Leak: Windows 12 Will Feature Modular Design, Faster Updates


Windows 11 was a minor upgrade over Windows 10, which is surprising given how long Microsoft lingered on 10. According to a new report, Some elements of the ill-fated Windows 10X and Core OS projects could come back in Windows 12. Microsoft’s alleged design philosophy aims to modernize Windows to make it more reliable, modular, and secure.

Microsoft hasn’t so much as mentioned the next version of Windows, but internal sources have reportedly spilled the beans to Windows Central. According to the leaked info, Microsoft has spun up an internal project called CorePC. Probably the most significant change is a holdover from the Core OS project—state separation. This will make Windows 12 (or whatever Microsoft calls it) more like Android and iOS. Rather than giving every installed program full access to the OS, they must interact with the system via a set of APIs.

State separation unlocks several valuable new capabilities. For one, making core parts of the system read-only will make the OS more secure. The modularity that comes with CorePC also means developing and installing updates will be quicker. With fewer apps monkeying with system code, Microsoft also believes that Windows 12 will perform better and won’t slow down over time.

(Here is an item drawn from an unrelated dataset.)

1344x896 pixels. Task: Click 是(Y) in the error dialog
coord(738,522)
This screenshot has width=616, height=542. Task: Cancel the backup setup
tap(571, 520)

This ground-up rebuild could also finally get Microsoft in a position to compete with Chrome OS without sacrificing the app compatibility that makes Windows so popular. The company has tried several slimmed-down takes on Windows, including Windows RT. Windows 11 Lite, and the canceled Windows 10X. CorePC theoretically allows the OS to adapt to different use cases. For example, Windows Central reports that Microsoft is already testing an internal build of CorePC that only runs Edge, Android apps, and Office apps. This build, intended for ultra-budget PCs and education machines, is said to be 60-75% smaller than the education-focused Windows 11 SE. On the flip side, more powerful PCs would still have access to the entire ecosystem of Windows software. There may even be a compatibility layer (code named Neon) that ensures legacy apps that need a shared state OS will still work.

Windows 10x PC in tablet mode

Windows 10X never made it to release, but the UI survived in Windows 11. Credit: Microsoft

Lastly, the report claims Microsoft is going all-in with AI functionality; unsurprising given Microsoft’s infatuation with ChatGPT. Windows 12 may be able to scan the screen to offer contextual information and project templates based on what it sees. However, some of these features might depend on optimization for specific chipsets.

Microsoft isn’t commenting on this report, but the leaker suggests CorePC could be ready for prime time for the next major OS revision in 2024.